*** INPUT ***

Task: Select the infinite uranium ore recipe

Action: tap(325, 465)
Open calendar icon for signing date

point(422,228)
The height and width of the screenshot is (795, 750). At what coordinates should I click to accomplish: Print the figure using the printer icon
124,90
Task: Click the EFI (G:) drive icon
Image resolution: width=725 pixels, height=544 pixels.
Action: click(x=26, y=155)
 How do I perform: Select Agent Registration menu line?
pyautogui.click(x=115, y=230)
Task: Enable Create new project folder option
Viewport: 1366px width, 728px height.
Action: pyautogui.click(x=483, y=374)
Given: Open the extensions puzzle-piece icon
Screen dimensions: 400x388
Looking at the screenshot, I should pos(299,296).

*** End of INPUT ***
*** INPUT ***

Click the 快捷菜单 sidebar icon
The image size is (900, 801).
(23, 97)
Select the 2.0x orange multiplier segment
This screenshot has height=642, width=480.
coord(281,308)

*** End of INPUT ***
*** INPUT ***

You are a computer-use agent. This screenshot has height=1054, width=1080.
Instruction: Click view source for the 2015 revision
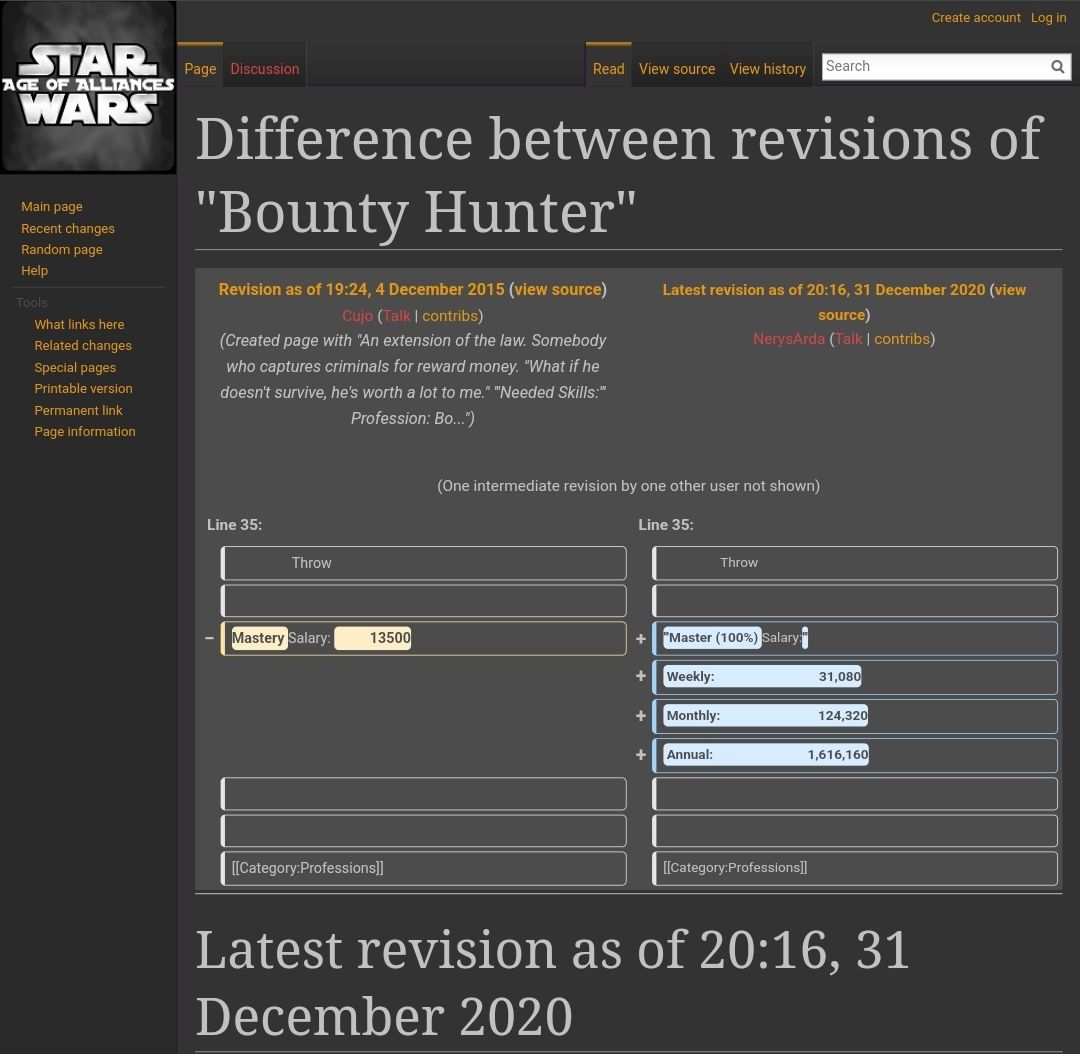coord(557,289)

*** End of INPUT ***

REQUIRED WORK: Repeat the entries above verbatim, but only from the line that has "How do I perform: Select" down to the line that has "Given: Open the extensions puzzle-piece icon", inclusive.

PROBLEM SOLUTION:
 How do I perform: Select Agent Registration menu line?
pyautogui.click(x=115, y=230)
Task: Enable Create new project folder option
Viewport: 1366px width, 728px height.
Action: pyautogui.click(x=483, y=374)
Given: Open the extensions puzzle-piece icon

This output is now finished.